Le celebrazioni sono nei compound delle chiese e non ci possono essere momenti di ritiro, momenti spirituali per i giovani, né Viae Crucis all’esterno. Tutti i vescovi della Cina, circa un centinaio, sono riconosciuti dalla Santa Sede; una trentina di vescovi, tuttavia, sono riconosciuti dal Papa ma non dallo Stato. Ci sono ancora comunità cosiddette sotterranee.
Cosa cambia per le comunità sotterranee? Quali difficoltà in più incontrano nel vivere la fede?
Su AsiaNews abbiamo riportato un incidente molto grave che è successo nella provincia dello Shanxi: uno scontro tra la polizia e le comunità clandestine sotterranee, che operano al di fuori dello schema della politica religiosa, che opprime la vera libertà religiosa. In alcune zone viene applicata molto severamente la norma secondo la quale i minori di 18 anni non possono frequentare attività religiose.
Non è scritta nei regolamenti religiosi, ma in quelli della politica dell’educazione in Cina; in certe regioni, però, viene applicata proprio nell’ambito religioso. Negli ultimi due o tre anni abbiamo assistito a un crescendo di applicazione di questa norma. Naturalmente, se non viene permesso ai bambini e ai ragazzi di frequentare la chiesa con i loro genitori, si mette a rischio la trasmissione della fede tra le generazioni.
Taiwan garantisce la libertà dal punto di vista politico, di pensiero. Anche lì i cattolici sono una minoranza. Come cambia il loro modo di vivere la fede?
I cattolici di Taiwan sono liberi: sono 300mila su una popolazione di oltre 23 milioni di abitanti. Sono una piccola minoranza, però sono organizzati nelle diocesi, nelle parrocchie e ci sono tantissime congregazioni religiose. Il cattolicesimo è presente dal punto di vista “istituzionale”, anche se non ci sono grandi conversioni, come succede, per esempio, a Hong Kong.
L’influenza del cattolicesimo nella società di Taiwan si sente attraverso l’impatto delle scuole cattoliche o altri tipi di istituzioni culturali, tant’è vero che il buddismo stesso (Taiwan è sostanzialmente buddista) ha assorbito alcuni elementi del cattolicesimo, per esempio una grande attenzione al sociale, ai poveri, eccetera. Anche questa è una forma, diciamo così, indiretta di evangelizzazione.

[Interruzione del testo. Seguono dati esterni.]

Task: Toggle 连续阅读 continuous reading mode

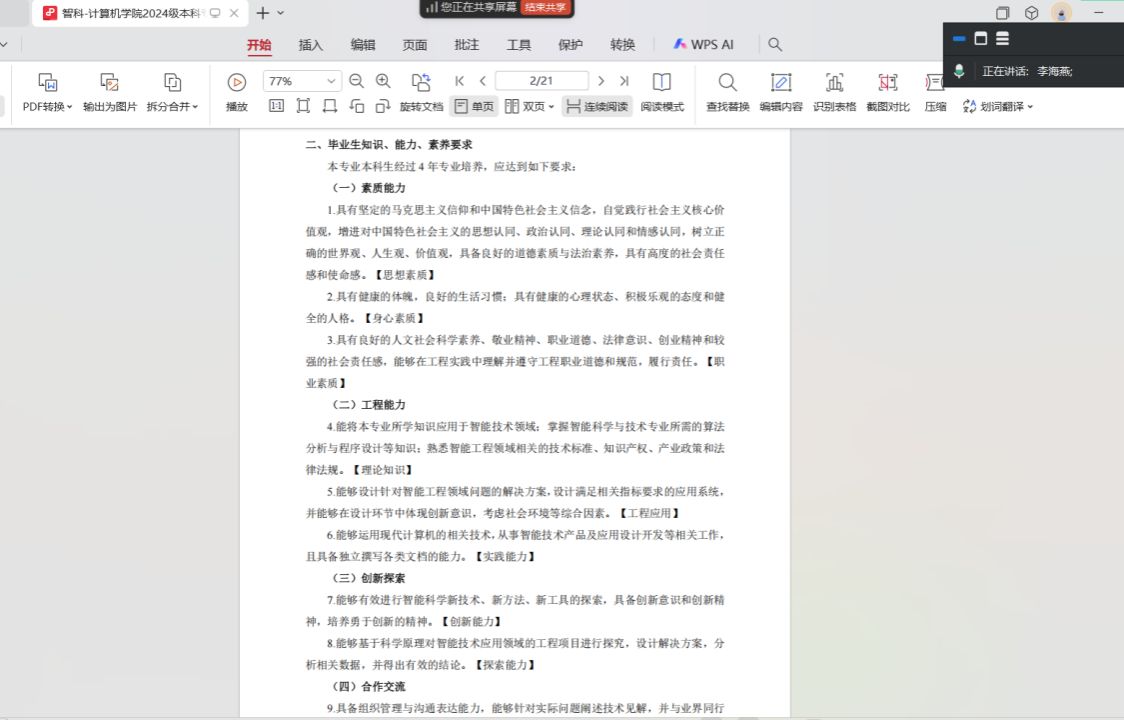Action: [597, 106]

In due realtà così diverse, i cattolici riescono a dare conto della speranza che nasce dalla festa della Pasqua, dalla memoria della Risurrezione?

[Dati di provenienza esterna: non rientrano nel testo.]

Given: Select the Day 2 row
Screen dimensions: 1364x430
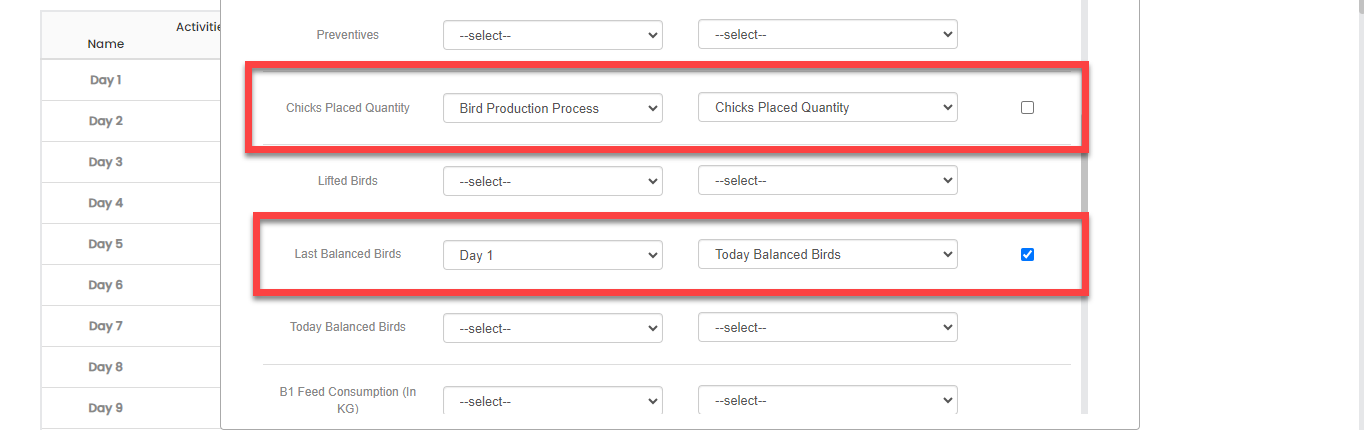Looking at the screenshot, I should [x=106, y=121].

A Taiwan, i cristiani vivono la fede come si vive in Italia. Ci sono queste piccole comunità, nelle quali però la fede è molto sentita e il significato del mistero pasquale viene vissuto pienamente. E lo stesso vale per la Cina. Questo aspetto di testimonianza lo si vede soprattutto a Hong Kong.
Lì c’è una comunità cattolica molto importante, che rappresenta il 5% della popolazione, che però sta subendo una grave sofferenza. Dopo che nel 2020 è stata introdotta la legge sulla sicurezza nazionale, Hong Kong ha perso la libertà, non la libertà religiosa, ma quella politica.
Ci sono numerosi cattolici in prigione non perché cattolici, ma perché democratici, e lo sono perché hanno assorbito i principi della democrazia frequentando associazioni, scuole, parrocchie. Grazie all’insegnamento che hanno ricevuto dalla Chiesa, si sono impegnati per il bene pubblico della democrazia e della libertà.
Una testimonianza anche di fede, che continua lo stesso, nonostante le difficoltà?
Per molte comunità cattoliche di Hong Kong, questa Pasqua, come le ultime due o tre Pasque, è più sobria, più pensosa, perché si trovano in questo momento di grande incertezza.
Tant’è vero che ben 300mila persone hanno lasciato Hong Kong, molti dei quali, in proporzione, sono esponenti della Chiesa cattolica. Nelle parrocchie, comunque, anche se in maniera ridotta rispetto a qualche anno fa, c’è un significativo movimento di conversioni, per cui nella notte di Pasqua migliaia di nuovi cattolici vengono battezzati nelle chiese di Hong Kong.